In the midst of watching his team waddle in the quicksand without either sinking for good or emerging for life, manager Charlie Manuel looked around and felt confident with the personnel in his clubhouse.

"We've got some guys, the core players of our team, they know how to win," Manuel said. "If you can get us in close games, we can hold our own. They've been there before. We don't panic. We'll survive. People can say whatever they want to, it's about what we believe. We've got some guys in there that know they can play."

Words are all well and good. They're better if they're backed by actions.

Although rookie Tyler Cloyd excelled in his first major league game in 8 months, the Phils' offense again put forth a lame offensive effort in a 3-2 defeat to the Arizona Diamondbacks last night. The loss was the Phils' third straight, dropping them to five games under .500 (16-21).

The Phillies are 4-17 when they score three runs or fewer this season.

And despite Manuel's confidence that they can come through in close games, the Phils are 5-13 this season in games decided by one or two runs. The Phillies have lost seven straight games decided by one or two runs.

Small plays and in-game decisions loom large in such taut contests. The first came in the first inning.

After Jimmy Rollins hit the game's first pitch over the rightfield fence for his 44th career leadoff home runs, tied for fourth all-time with Brady Anderson, Chase Utley launched another Ian Kennedy pitch to center. Instead of stopping at second, however, Utley hesitated and rounded the base and sprinted for third base.

He was thrown out.

"He hesitated a little bit," Manuel said, "and then their guy made a super throw."

Gerardo Parra made an outstanding throw from the foot of the wall in center to third base.
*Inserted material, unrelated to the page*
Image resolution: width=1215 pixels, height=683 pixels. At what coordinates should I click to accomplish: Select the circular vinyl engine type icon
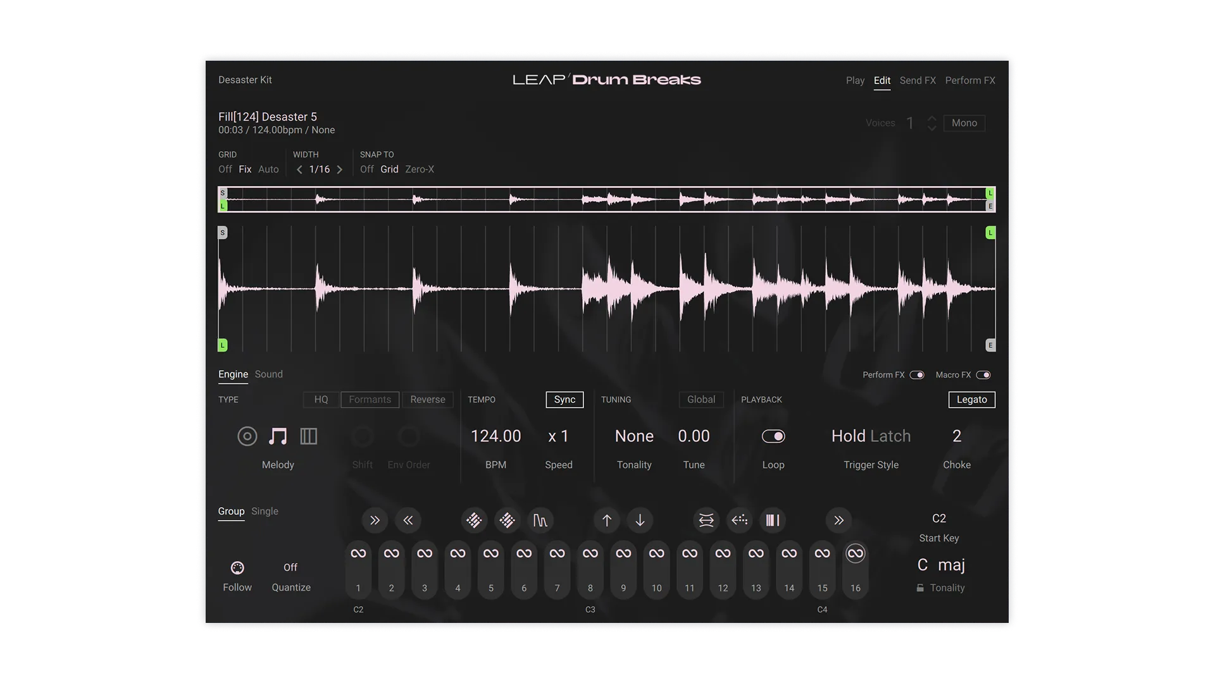coord(247,436)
But Utley's decision to risk making the inning's first out at third was a harbinger for an inning that saw the Phillies get four hits but only two runs.

After Carlos Ruiz and Domonic Brown hit back-to-back, two-out singles, John Mayberry Jr. stranded both and ended the inning with weak popout to first base.

"We broke through, but we made some mistakes," Manuel said. "We got four hits in that inning, but we didn't capitalize on a better opportunity. And then, of course, we didn't add on in the game."

Kennedy held the Phils to two hits in the next six shutout innings. This from a pitcher who had allowed nine runs on 12 hits and six walks in his last two starts and sported a 5.19 ERA on the season coming into the night.

"We would have liked to get to Kennedy," Manuel said. "As a matter of fact, I thought we were going to score more off of him . . . I thought if we stayed after him, we'd get him. But he beared down and held us. He held us and stopped us right there."

After giving up a two-out RBI double in the first inning, Cloyd held a 2-1 lead for most of his start. He retired the Diamondbacks in order in the second, third and fifth innings.

Cloyd, who was optioned back to Triple A after the game since the team doesn't need a fifth starter in the next 10 days, did his part, as Cole Hamels did the night before at Chase Field.

"It was a great game for me, to show I can keep the ball down in the zone and pitch at this level," Cloyd said.

But his manager may have pushed the rookie a couple batters too far, at least if he wanted to capitalize on getting another run from his struggling offense.

With the Phils up, 2-1, Ben Revere led off the seventh with a single. Manuel had Cloyd bunt Revere over.

Revere stayed put, as both Rollins and Utley followed with pop outs to second.

Two batters into the bottom of the seventh, after a flyout and a single, Cloyd was pulled. Two batters after Antonio Bastardo replaced Cloyd, the game was tied at 2-2.

An inning later, Mike Adams served up a solo home run to Miguel Montero as the Diamondbacks took their first lead of the game.

Afterward, Manuel was asked why he didn't pinch-hit for Cloyd in the seventh. The alternative view: let Revere run, instead of wasting an out on a bunt, and let Laynce Nix hit in place of a pitcher.

"We bunted," Manuel said. "And at that time Cloyd had just 80-some pitches."